Série sur France 3 à 20 h 55

Happy Valley: Extended Trailer | Series 1
Durée : 02:29

Après s’être aguerris à l’écriture de feuilletons populaires et de soap operas quotidiens, les auteurs anglais proposent, depuis quelques années, des séries po­licières ambitieuses et sophistiquées. Telles Scott & Bailey (2011), Line of Duty (2012), Broadchurch (2013), The Fall (2013) et… Happy Valley (diffusée en 2015 sur Canal+) qui arrive sur France 3.

Ces séries, comme les meilleurs romans policiers, assurent action et suspense sur une saison entière (et non épisode par épisode), et surtout, s’attachent à camper des personnages proches de nous, de nos préoccupations et de nos interrogations. En l’occurrence, des personnages aux prises avec des conflits personnels (et non des ersatz de super-héros), totalement ancrés dans la société britannique actuelle.

Une « fiction du réel »

La surprise commence dès le ­début de Happy Valley, lorsqu’une policière arrive ­essoufflée dans un parc et apostrophe un jeune homme pour l’empêcher de s’immoler par le feu : « Je m’appelle Catherine, je suis divorcée.
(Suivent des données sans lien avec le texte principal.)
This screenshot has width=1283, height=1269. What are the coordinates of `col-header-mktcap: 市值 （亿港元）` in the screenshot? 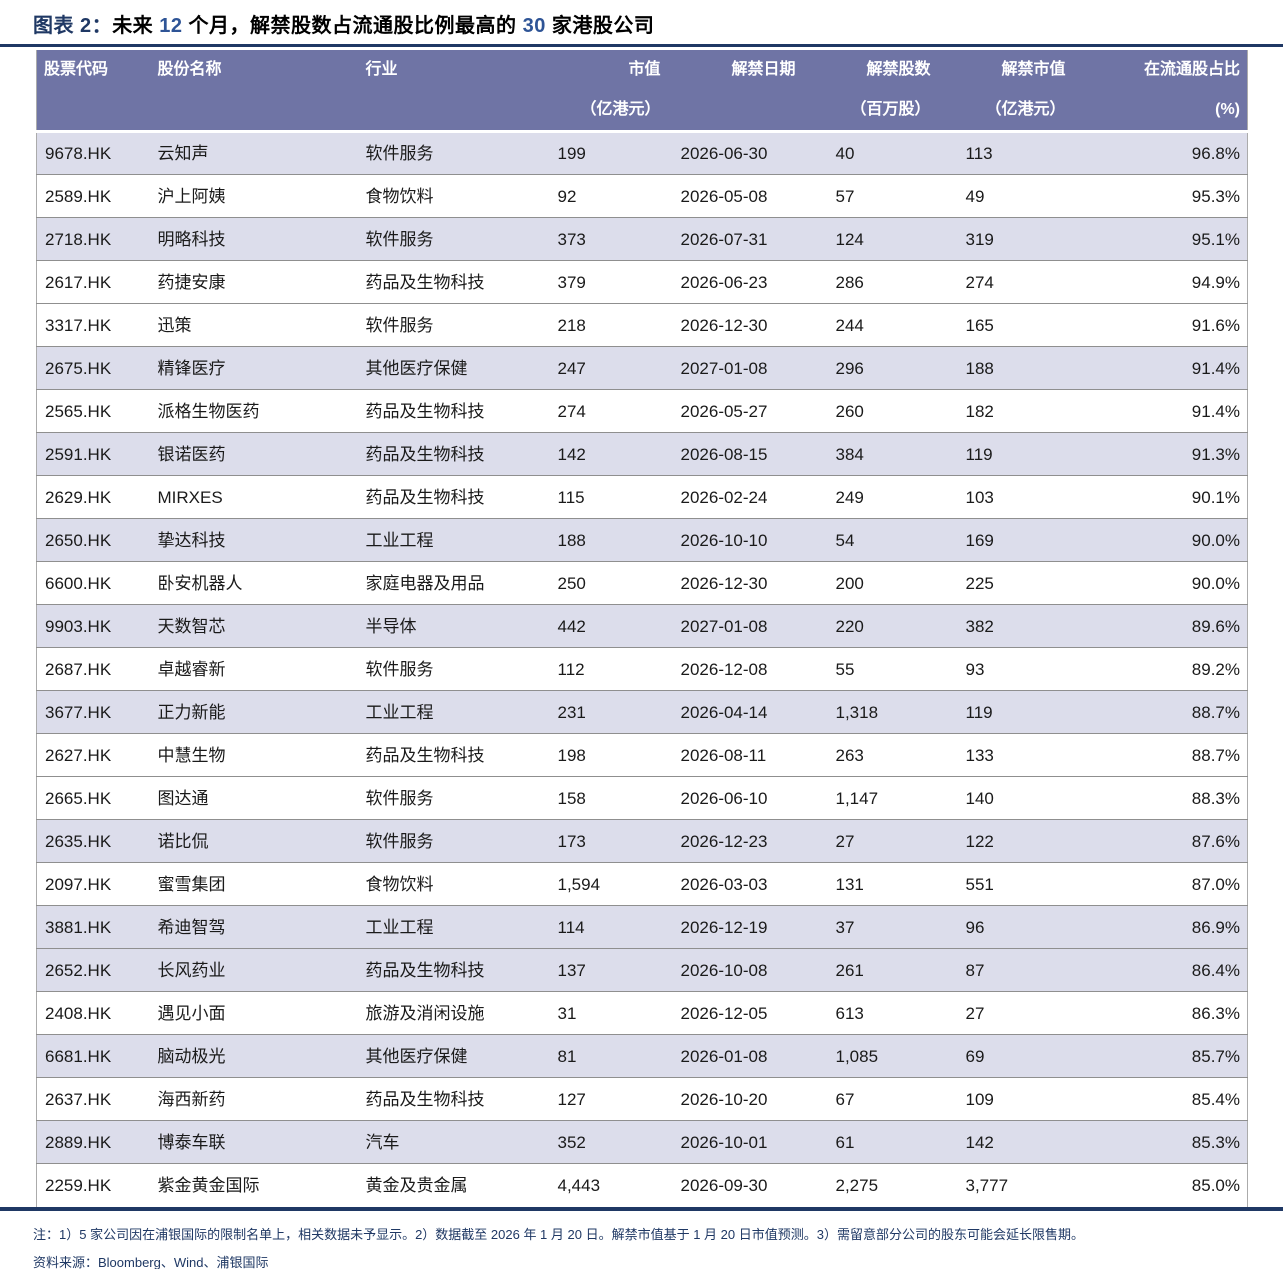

J’ai une sœur ­ex-junkie et deux grands enfants, un fils qui ne me parle plus et une fille… morte. »

On pourrait craindre le pire du sentimentalisme misérabiliste. S’amorce en fait une « fiction du réel » sociale et psychologique autour de cette cinquantenaire divorcée, qui élève son petit-fils, Ryan, depuis que sa fille s’est sui­cidée, et qui, sergente de police, dans une petite ville du Yorkshire, se bat avec détermination contre un ennemi invincible : le trafic de drogue, seule « économie » ren­table de la région. D’où le titre ironique de la série.
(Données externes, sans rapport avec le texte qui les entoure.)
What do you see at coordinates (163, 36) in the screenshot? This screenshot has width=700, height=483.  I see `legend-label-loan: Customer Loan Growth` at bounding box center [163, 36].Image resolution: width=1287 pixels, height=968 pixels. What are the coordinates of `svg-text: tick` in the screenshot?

On ne saurait qui louer en premier lieu : l’excellente auteure réalisatrice Sally Wainwright (Scott & Bailey, Last Tango in Halifax) ou l’époustouflante Sarah Lancashire (qui interprète la policière, Catherine Cawood), Happy Valley étant d’ailleurs servie par des comédiens tous excellents.

Happy Valley: episode 1 trailer
Durée : 00:31

En six épisodes qui se suf­fisent à eux-mêmes, Sally Wain­wright signe une minisérie plus forte en émotion qu’en ­action, s’attachant au passé de ses person­nages plus qu’aux pro­cédures d’enquête, sondant les relations intrafamiliales plus que la solidité des reins des ­ « méchants ».

C’est en cela qu’elle innove et nous happe : comptent ici non tant les faits que leur suite et leurs conséquences. Celles du viol d’une jeune fille, celles d’une éducation sans amour ni attention, celles du suicide d’un enfant (pour ses ­parents comme pour le reste de la ­famille) ; sont ainsi abordés, avec énormément de finesse, les droits d’une grand-mère à l’égard de son petit-fils, ceux d’un père et dan­gereux criminel sur son enfant, le sentiment d’un employé modeste d’avoir le droit d’envoyer sa progéniture dans une école privée onéreuse, etc.

Sur les épaules de la comédienne Sarah Lancashire pèsent finalement l’histoire d’une communauté déshéritée d’Angleterre et l’héritage intime des trois générations que compte sa famille, engendrant tour à tour chez elle peine, sens des responsabilités, culpabilité, courage, dépression.

Happy Valley, saison 1, créée, coréalisée et coproduite par Sally Wainwright. Avec Sarah Lancashire, James Norton, Siobhan Finneran, Steve Pemberton (GB, 2014, 6 × 52 min).